Below are some entries. Work out how many of their lines hold the word "Search", and write that number alone.

%%

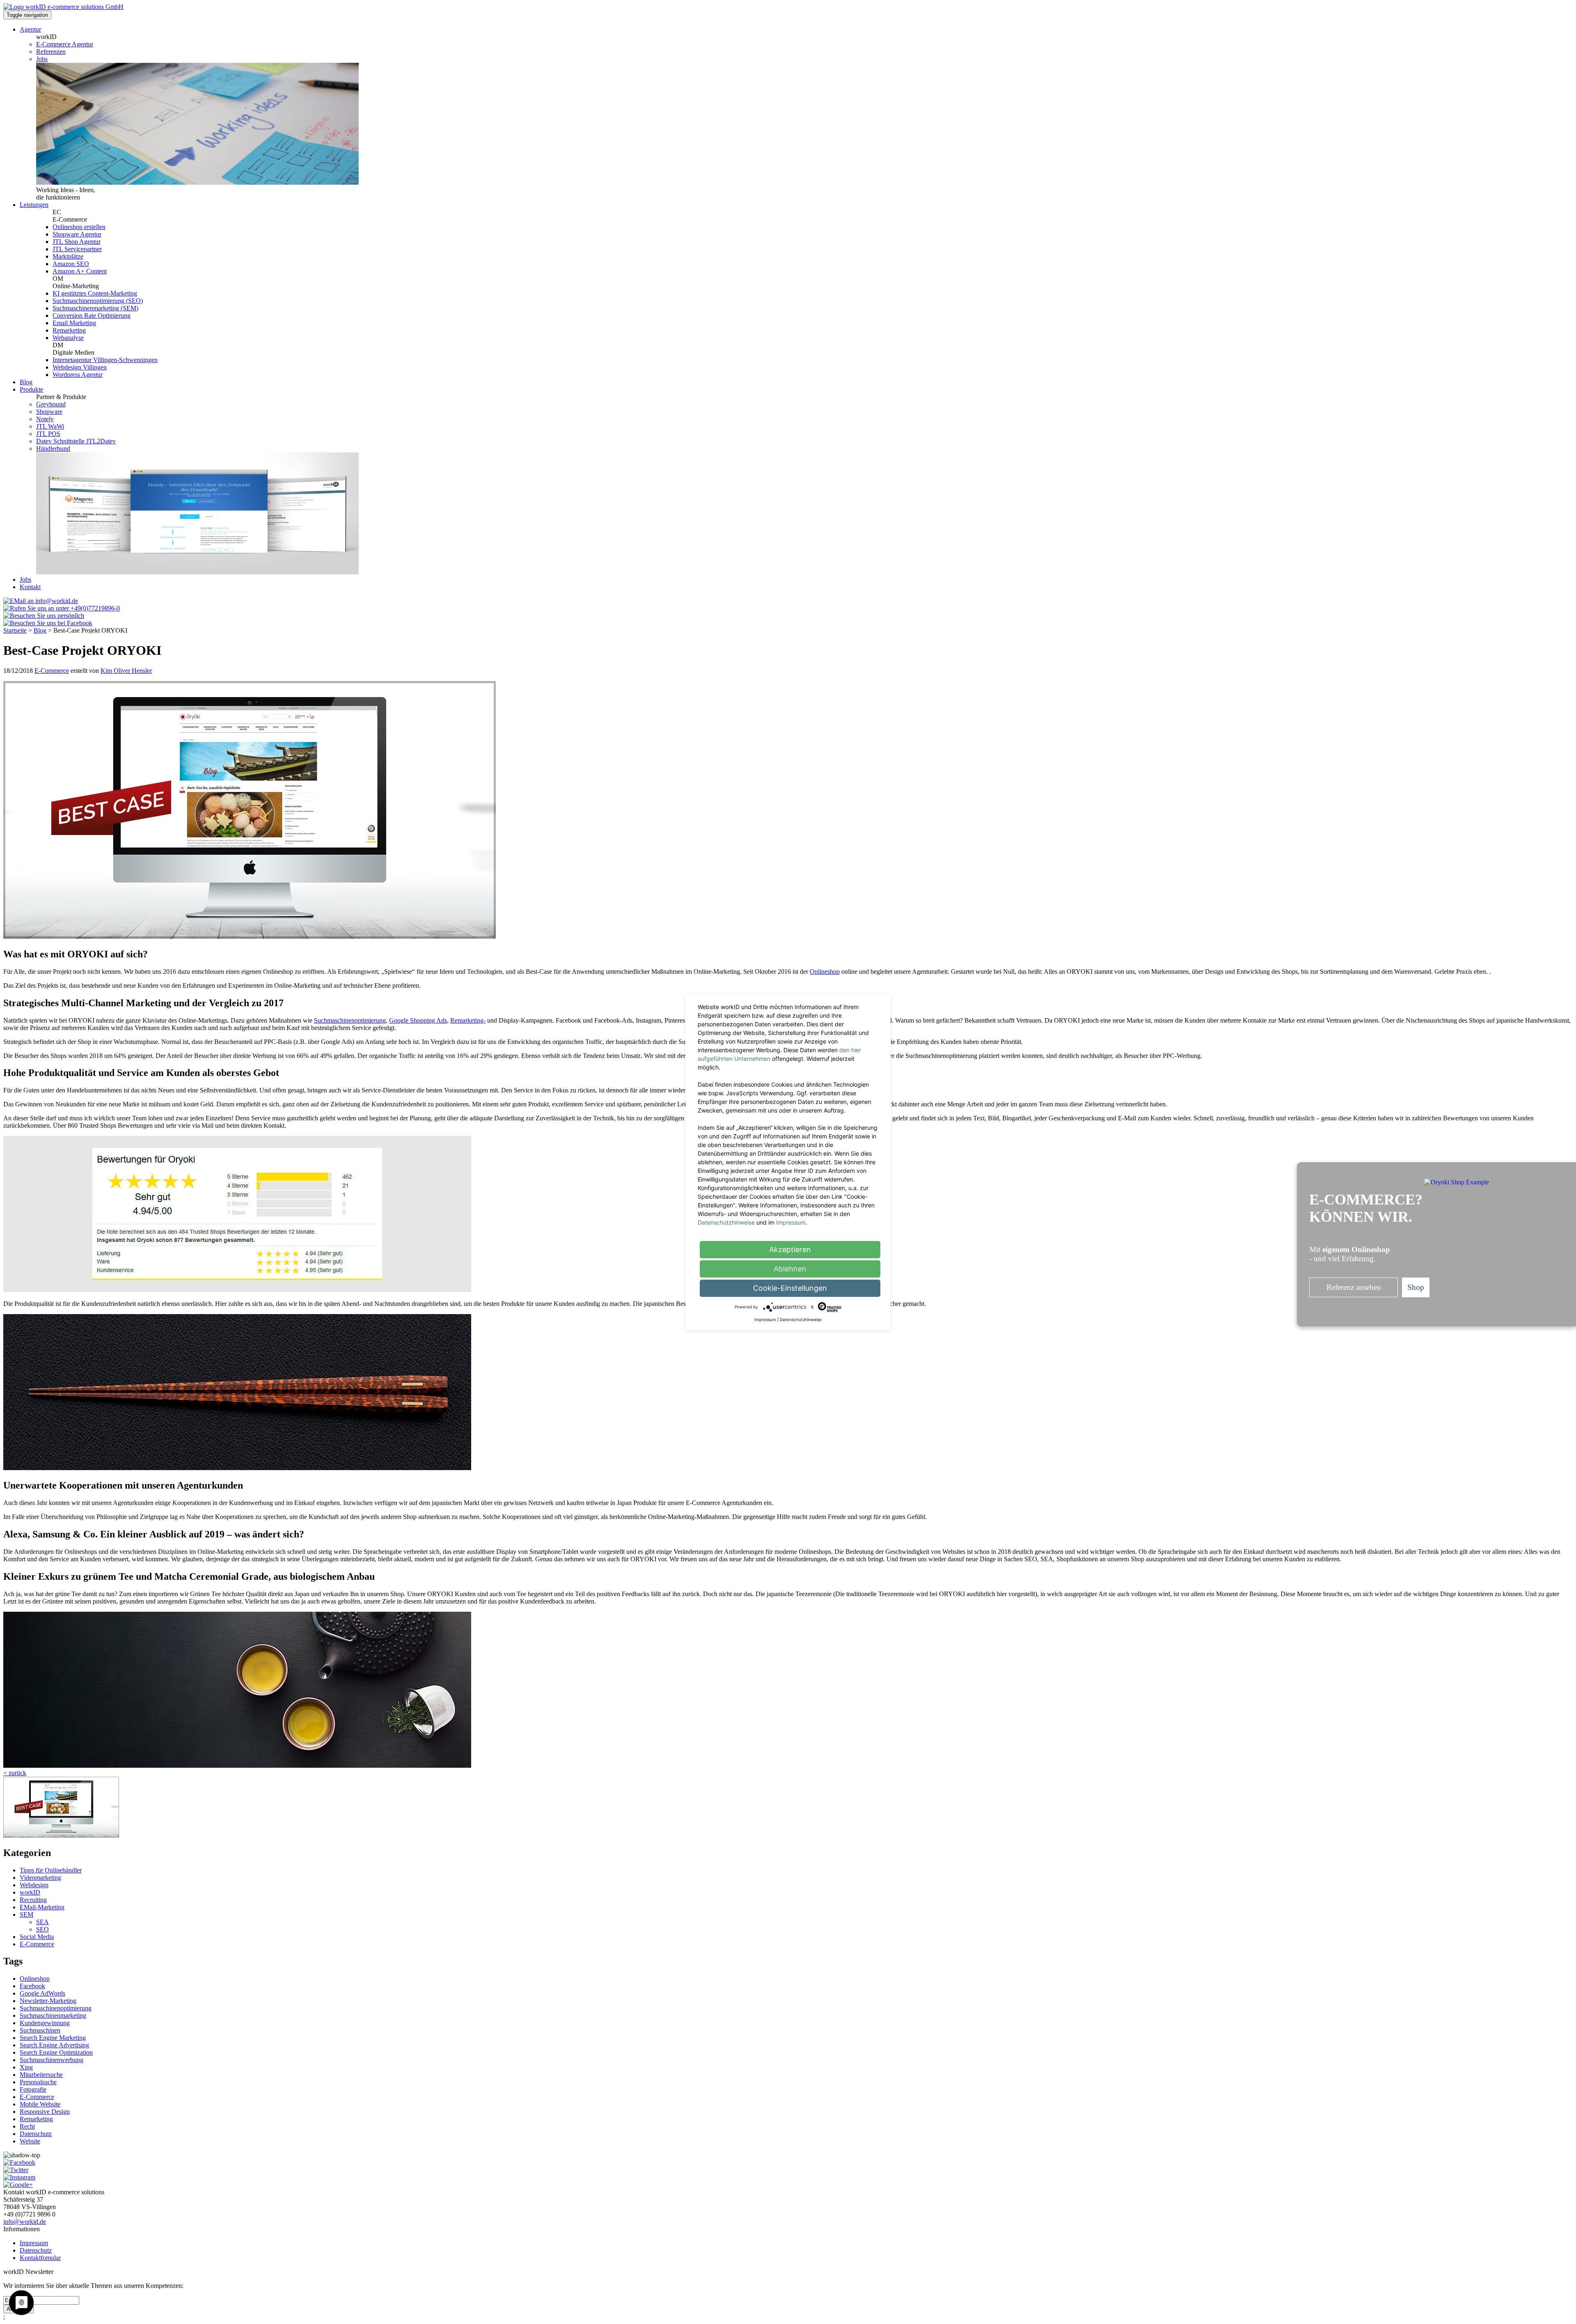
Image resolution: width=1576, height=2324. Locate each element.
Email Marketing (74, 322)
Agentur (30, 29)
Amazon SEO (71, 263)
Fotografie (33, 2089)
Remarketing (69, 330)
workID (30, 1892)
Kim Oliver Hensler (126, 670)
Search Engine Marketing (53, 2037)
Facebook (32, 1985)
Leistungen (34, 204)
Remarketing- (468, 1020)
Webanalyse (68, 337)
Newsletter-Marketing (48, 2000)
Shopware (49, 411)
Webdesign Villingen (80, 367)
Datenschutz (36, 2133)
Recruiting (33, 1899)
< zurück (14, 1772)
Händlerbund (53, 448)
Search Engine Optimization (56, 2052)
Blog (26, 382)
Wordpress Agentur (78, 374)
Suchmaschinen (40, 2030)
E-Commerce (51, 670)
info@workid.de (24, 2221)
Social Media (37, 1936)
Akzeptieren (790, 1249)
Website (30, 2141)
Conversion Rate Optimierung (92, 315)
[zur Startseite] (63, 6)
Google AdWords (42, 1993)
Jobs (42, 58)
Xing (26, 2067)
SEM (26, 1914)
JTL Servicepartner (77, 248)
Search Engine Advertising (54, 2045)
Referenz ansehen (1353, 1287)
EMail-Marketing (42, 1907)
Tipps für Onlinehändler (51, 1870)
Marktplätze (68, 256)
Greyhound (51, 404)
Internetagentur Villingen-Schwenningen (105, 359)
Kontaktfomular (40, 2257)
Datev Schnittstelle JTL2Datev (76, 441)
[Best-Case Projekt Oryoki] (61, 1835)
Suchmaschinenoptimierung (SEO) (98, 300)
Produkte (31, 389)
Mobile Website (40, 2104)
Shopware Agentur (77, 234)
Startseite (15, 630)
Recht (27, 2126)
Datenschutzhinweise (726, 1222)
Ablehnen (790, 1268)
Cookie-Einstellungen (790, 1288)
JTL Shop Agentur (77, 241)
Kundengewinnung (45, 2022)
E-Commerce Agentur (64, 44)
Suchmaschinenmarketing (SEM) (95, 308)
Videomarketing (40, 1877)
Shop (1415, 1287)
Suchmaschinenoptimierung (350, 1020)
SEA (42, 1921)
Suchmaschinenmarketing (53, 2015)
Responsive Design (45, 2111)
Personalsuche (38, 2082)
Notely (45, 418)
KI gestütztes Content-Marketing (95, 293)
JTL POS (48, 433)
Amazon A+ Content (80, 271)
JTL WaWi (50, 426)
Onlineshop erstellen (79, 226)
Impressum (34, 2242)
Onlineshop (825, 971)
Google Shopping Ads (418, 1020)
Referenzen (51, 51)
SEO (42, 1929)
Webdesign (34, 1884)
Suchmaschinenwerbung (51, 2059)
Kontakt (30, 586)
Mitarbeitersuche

%%

**Answer section:**
3